Ritchie: Appeal rejected with regret
The High Court has highlighted the “fishy” role of two solicitors in a housing possession case in what “looks like a stitch-up” of the occupant by her ex-husband.
However, Mr Justice Ritchie held, with “regret”, that he could not find for Kamal Egbuna because she had failed to establish that she had a beneficial ownership of the property in Hertfordshire.
On appeal from His Honour Judge Murch in Watford, the court heard that Ms Egbuna’s ex-husband, Chidi Daniels, obtained the divorce in Nigeria.
Ms Egbuna said she did not take part in that case or bring ancillary relief proceedings in England and Wales – the failure to do the latter, Ritchie J said, was the “root” of her problem.
Some years later, in 2021, Mr Daniels transferred the property – which he owned but where Ms Egbuna and her children lived – to a company called IJ Investments (IJI). This was set up and owned by two solicitors from North London law firm Solomon Shepherd – Isaac Agyeman and Jacqueline Oke.
HHJ Murch found it was a property development company that only bought this one property and even then did not develop it. Further, before buying it, the solicitors did not even go inside the premises or have a survey carried out. “I consider these facts to be quite remarkable,” said Ritchie J.
Ms Egbuna described the transaction as “fishy” and the judge said “HHJ Murch found quite a lot of evidence to support the fishy transaction assertion, which included a £1,000 payment in Mr Daniels’s bank statements made back in 2016 to the solicitors’ firm”.
The property was sold with vacant possession and about a month later Ms Oke turned up at the property “and allegedly was surprised to find that the appellant was there living in it”.
Ritchie J said: “You would expect, in the normal course, that such a purchaser, who had just bought at arms’ length with vacant possession, would go back to the seller and say: ‘You’re in breach of the sale contract. You haven’t given me vacant possession. Now I have got to enter into protracted litigation with a mother and her children. She may be on legal aid. This may cost me a lot of money. Even if I win, you will have to compensate me’.
“It is another very fishy aspect of this case that they did not do that, quite the opposite. They did not sue Mr Daniels for breach of the contract for failing to give vacant possession, they sought possession against the appellant and her children.
“As the appellant so rightly put it, not only did they do that, but Mr Daniels helped them. He provided a witness statement and his bank statements. The very person who they could have been suing.”
IJI issued proceedings in July 2022 to obtain possession. Despite HHJ Murch’s concerns, and his suspicions that the solicitors had known Mr Daniels before the transaction – both claimed to be unaware of the 2016 payment, which HHJ Murch described as “remarkable” – the one element of her defence Ms Egbuna could not prove was a common intention that she should have beneficial ownership of the property.
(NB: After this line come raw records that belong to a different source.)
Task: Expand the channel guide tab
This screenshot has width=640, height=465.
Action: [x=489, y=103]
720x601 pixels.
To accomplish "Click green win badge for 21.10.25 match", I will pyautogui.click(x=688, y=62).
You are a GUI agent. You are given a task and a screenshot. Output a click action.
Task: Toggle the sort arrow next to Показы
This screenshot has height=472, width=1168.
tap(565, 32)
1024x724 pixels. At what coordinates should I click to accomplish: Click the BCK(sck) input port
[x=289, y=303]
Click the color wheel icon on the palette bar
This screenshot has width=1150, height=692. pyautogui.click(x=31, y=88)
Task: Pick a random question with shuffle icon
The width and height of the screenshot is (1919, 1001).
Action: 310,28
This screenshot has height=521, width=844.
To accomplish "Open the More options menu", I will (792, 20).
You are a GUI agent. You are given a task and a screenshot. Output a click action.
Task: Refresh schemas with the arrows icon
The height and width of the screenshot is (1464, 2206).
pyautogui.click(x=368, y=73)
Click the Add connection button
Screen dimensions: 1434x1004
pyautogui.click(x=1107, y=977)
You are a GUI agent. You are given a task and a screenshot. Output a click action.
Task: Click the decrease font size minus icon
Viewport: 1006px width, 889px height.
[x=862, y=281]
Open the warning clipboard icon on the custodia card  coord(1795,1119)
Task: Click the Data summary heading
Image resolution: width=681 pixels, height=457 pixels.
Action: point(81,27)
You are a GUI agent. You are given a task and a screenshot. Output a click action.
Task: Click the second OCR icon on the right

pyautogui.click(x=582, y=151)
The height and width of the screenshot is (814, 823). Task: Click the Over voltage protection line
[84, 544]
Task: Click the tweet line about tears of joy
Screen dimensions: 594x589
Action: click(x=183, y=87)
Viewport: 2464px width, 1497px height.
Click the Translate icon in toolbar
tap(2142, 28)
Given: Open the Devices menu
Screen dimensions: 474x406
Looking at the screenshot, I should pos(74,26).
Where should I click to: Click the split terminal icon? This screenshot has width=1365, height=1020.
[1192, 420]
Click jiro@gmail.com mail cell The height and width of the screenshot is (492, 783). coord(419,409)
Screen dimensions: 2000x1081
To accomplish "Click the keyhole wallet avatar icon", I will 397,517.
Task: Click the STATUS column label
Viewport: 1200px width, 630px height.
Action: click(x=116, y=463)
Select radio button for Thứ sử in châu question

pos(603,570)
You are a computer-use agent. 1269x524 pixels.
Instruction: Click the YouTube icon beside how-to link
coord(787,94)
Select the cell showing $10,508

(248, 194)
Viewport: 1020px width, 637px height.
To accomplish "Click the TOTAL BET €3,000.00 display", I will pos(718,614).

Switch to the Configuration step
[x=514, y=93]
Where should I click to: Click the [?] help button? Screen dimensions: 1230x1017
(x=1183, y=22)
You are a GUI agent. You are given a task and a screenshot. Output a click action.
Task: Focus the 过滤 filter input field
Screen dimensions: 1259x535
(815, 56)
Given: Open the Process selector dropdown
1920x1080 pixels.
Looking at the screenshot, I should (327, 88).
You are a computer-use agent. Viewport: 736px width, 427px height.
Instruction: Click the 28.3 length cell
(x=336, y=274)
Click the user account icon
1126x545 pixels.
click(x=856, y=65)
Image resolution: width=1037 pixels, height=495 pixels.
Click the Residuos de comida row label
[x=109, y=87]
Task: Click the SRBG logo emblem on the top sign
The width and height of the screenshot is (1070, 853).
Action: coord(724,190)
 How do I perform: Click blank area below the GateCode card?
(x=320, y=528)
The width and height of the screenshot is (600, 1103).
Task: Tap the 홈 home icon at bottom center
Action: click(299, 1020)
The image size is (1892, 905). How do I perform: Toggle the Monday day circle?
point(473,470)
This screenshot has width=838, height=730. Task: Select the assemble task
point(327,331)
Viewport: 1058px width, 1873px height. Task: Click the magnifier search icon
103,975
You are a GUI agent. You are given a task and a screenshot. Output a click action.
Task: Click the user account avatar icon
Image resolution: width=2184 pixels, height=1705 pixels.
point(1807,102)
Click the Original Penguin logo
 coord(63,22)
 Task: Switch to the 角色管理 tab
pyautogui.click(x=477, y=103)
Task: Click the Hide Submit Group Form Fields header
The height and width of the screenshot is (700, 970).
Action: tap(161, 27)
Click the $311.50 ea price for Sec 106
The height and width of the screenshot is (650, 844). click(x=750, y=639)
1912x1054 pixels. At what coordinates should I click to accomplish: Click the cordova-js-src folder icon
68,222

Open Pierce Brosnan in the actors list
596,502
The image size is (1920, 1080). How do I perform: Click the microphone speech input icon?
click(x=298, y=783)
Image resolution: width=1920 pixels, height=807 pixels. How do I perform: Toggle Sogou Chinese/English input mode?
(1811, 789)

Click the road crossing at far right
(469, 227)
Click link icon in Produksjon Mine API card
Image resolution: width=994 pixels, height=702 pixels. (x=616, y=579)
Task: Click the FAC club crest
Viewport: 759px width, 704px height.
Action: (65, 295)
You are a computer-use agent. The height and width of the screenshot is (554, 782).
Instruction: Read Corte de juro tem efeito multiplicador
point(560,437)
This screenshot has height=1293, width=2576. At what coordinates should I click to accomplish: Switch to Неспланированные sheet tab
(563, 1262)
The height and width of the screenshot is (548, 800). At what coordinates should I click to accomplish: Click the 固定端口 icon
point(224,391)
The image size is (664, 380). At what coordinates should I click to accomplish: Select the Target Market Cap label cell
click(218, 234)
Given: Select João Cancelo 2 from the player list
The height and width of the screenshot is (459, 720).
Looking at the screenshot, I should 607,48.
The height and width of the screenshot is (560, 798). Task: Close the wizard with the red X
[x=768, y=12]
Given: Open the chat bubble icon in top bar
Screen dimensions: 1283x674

“He did not make that finding with any enthusiasm,” noted Ritchie J.
He added: “As the appellant put it, beautifully, in her carefully prepared submissions, it was fishy and the judge found it was fishy, but there was not enough evidence to take it further [and find collusion].”
On appeal, Ritchie J said the conduct of IJI “looks like a stitch-up of the appellant by her ex-husband”.
Had these been ancillary relief proceedings, Ms Egbuna would not have needed to prove a beneficial ownership, but for possession proceedings she did and he agreed with HHJ Murch that she had failed to do so.
“Like the judge, I am sorry that the defendant’s case failed. Like the judge, I do not want to see a mother and children thrown out on the street, but the power I have on appeal is firmly structured, and I have to follow it…
“So, I regret to say that I am going to dismiss this appeal.”
He refused to order that Ms Egbuna pay costs because of IJI’s failure to put in the required summary costs schedule. “I do not think it is appropriate for a litigant in person, who is as I understand it on benefits, to not have a costs schedule sent to them.”
We have approached Solomon Shepherd for comment.